Now that the holiday season is here, it’s getting less enticing to go to the gym after work and more tempting to eat the entire bowl of snowflake sugar cookies sitting in the conference room. It’s easy to skip your workouts and eat your way through the winter, but you can only hide your extra 12 pounds under your Canada Goose for so long. Sooner or later it’ll be time to wear shorts and tanks again, so you’ll want your butt and waist to look bomb. Do each of these moves for 45 seconds for a quick circuit that combines butt-toning moves and cardio bursts.

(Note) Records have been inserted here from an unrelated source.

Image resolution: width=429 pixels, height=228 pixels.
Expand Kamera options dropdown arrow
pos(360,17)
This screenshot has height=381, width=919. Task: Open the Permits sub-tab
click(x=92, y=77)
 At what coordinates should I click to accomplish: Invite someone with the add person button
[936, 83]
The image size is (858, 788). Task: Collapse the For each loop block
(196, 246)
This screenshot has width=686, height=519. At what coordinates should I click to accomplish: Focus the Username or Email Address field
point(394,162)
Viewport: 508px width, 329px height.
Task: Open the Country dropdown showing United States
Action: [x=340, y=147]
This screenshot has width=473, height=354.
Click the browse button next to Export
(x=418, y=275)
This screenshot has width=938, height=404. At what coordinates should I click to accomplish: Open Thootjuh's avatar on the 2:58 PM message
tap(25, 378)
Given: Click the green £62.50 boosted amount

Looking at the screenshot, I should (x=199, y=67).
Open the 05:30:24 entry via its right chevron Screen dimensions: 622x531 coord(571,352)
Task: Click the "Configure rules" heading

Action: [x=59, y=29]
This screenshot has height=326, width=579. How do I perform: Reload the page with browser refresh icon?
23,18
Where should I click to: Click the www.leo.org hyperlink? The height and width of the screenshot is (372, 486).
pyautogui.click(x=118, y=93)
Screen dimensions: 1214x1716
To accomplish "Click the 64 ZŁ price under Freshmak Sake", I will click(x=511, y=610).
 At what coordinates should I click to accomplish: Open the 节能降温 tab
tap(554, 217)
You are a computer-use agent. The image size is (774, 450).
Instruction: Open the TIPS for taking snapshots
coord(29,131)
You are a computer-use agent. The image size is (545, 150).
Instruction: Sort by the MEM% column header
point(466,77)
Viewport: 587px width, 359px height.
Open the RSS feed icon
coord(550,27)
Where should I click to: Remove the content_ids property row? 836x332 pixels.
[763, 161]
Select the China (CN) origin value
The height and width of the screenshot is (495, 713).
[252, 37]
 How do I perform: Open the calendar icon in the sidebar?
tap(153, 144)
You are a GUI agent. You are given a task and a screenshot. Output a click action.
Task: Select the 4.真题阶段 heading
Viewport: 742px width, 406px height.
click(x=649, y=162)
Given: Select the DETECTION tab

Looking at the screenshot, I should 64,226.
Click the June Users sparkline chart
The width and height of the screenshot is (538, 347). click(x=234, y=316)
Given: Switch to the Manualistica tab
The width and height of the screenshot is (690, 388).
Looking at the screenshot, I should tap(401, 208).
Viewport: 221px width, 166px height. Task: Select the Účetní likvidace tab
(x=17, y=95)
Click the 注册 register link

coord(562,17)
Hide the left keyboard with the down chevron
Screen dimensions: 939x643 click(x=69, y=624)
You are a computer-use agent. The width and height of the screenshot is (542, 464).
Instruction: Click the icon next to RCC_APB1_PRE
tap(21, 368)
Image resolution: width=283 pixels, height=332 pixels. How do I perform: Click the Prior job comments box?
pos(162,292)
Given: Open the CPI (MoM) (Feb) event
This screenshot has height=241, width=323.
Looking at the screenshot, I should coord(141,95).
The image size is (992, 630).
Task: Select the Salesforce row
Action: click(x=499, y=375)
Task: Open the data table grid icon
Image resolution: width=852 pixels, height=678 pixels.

Then, repeat the whole thing two to three more times for a full workout.

1. Glute Bridges

This move is a warm-up for your glutes, which are the muscles that make your butt look perky and perfect, even in your least flattering leggings. The best part about this move is that you do it laying on the ground, so you have no excuse not to do it. Lay on your back with your knees bent and your feet flat on the ground. Keep your arms at your sides and slowly lift your hips off the ground, squeezing your butt when you get to knee height. Then, hold the bridge position for a few seconds, lower your butt back down to the ground, and repeat.

Glute Bridge

2. Kettlebell Swings

You’ll need a kettlebell for this move, and we recommend using anything from 20-50 pounds. It sounds heavy, but you’re literally swinging the weight, so you can probably go heavier than you usually would for weighted squats or arm moves. The kettlebell swing is basically the bend and snap from Legally Blonde. With the kettlebell starting in front of you, you’ll bend down with a flat back, grab the bell, and swing through your legs, bringing the kettlebell to shoulder height and then back through your legs again. Think of literally snapping your hips forward when you swing and squeezing your butt at the top of the movement. Remember, it’s more about your lower body than your arms.

Kettlebell Swing

3. Star Jumps

The star jump is a deathly cardio move, and you’ll get out of breath really fast, but these jumps are amazing for your legs and butt. You basically have to start in a closed-leg narrow squat, and then explosively jump up, spreading your legs and arms in the air like a star. Hence the *star* jump. Get it? You might think you look stupid doing these, but you’re working your inner thighs and your butt while burning calories at the same time, so these have SO many benefits. Basically, just stop whining and start star jumping.

Star Jump

4. Dumbbell Split Squats

If you don’t have dumbbells, you can do these without them, but we like adding a little weight to make these more effective than just using your bodyweight. Holding a dumbbell at each side (think 10 or 12 pounds per hand), stagger one leg on a bench or chair behind you, and keep the other leg out in front of you like an elevated lunge. Then, descend up and down, keeping your posture straight the whole time and just moving your hips to lower your body down. Extend the knee to return to your starting position, and try to get 5-10 reps on each leg. This one’s less about speed, so take your time here.

Dumbbell Split Squat

5. Jump Squats

Now that we’ve slowed down for a minute, it’s time to get your heart rate back up, and jump squats will do this within seconds. Drop the weight and start in a squat position, keeping your knees behind your ankles and your posture straight. Then, jump up, straightening out your legs and landing back in your squat. Try to do as many as you can without resting, and if you really just can’t, do basic air squats as fast as you can. Jump squats basically work all your leg muscles while burning calories, so there’s a lot going on here. In other words, they work.

Jump Squat

6. Lateral Walking Squat

The walking squat is called a burnout move, which basically means that it uses the muscles you’ve just been working and literally burns them out, so you’ll be sore AF tomorrow and probably won’t be able to sit down without holding onto something. Best feeling, I know. Start in a squat position and walk your feet laterally in one direction while staying low. Try going for five steps to the right, pausing for a few seconds, and then doing five steps to the left. If these don’t burn like hell, you’re not going low enough. If they feel like you’ll be limping home from the gym afterwards, you’re probably doing them right. Have fun walking tomorrow.